The company said that the administration deciding which users get initial access to AI models should not ‘become the long-term default.’
Artificial intelligence (AI) giant OpenAI announced on June 26 the preview release of its new class of models, which, for the time being, will be limited to a small group of users approved by the Trump administration.
The ChatGPT-maker is launching a limited preview of Sol, Terra, and Luna under the banner of GPT-5.6. OpenAI explained that Sol is the firm’s new flagship model, while Terra is balanced for “everyday work” and Luna is its “fast and affordable model.”
For now, the models will be available only to a small group of partners approved by the executive branch after a request from the Trump administration following conversations with government officials, OpenAI said. The company will continue testing the models during the preview while pushing for a broader release.
“We don’t believe this kind of government access process should become the long-term default.
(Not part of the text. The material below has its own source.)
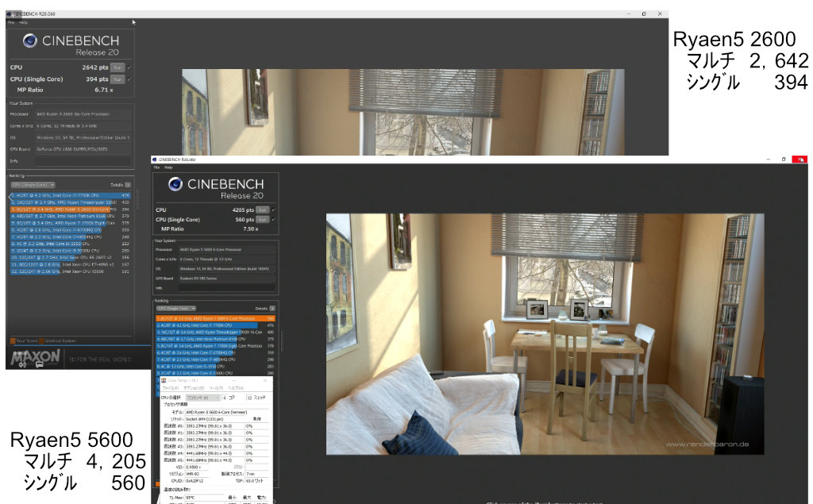The image size is (813, 504).
Task: Run the CPU multi-core test in the front window
Action: 262,210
It keeps the best tools from users, developers, enterprises, cyber defenders, and global partners who need them,” OpenAI said in a press release.
“We are taking this short-term step because we believe it is the strongest path to broader availability in the coming weeks, while we work with the Administration to develop the cyber Executive Order framework and a repeatable process for future model releases.”
The announcement comes just weeks after competitor Anthropic initially released its new flagship Claude Fable 5 and Claude Mythos 5 models. In April, Anthropic cooperated with the Trump administration in a preview release of Mythos to a select group of cybersecurity testers and critical infrastructure partners.
Then on June 12, the Trump administration ordered Anthropic to ban all foreign nationals—both inside and outside the United States—from accessing the two models. Anthropic then banned access to all users.
Both models are unavailable for the time being.
President Donald Trump said he found the action responsible, and claimed one of Anthropic’s competitors, which he didn’t name, flagged Fable 5 to his team.
In a statement at the time, Anthropic said, “Our understanding is that the government believes it has become aware of a method of bypassing, or ‘jailbreaking’ Fable 5.”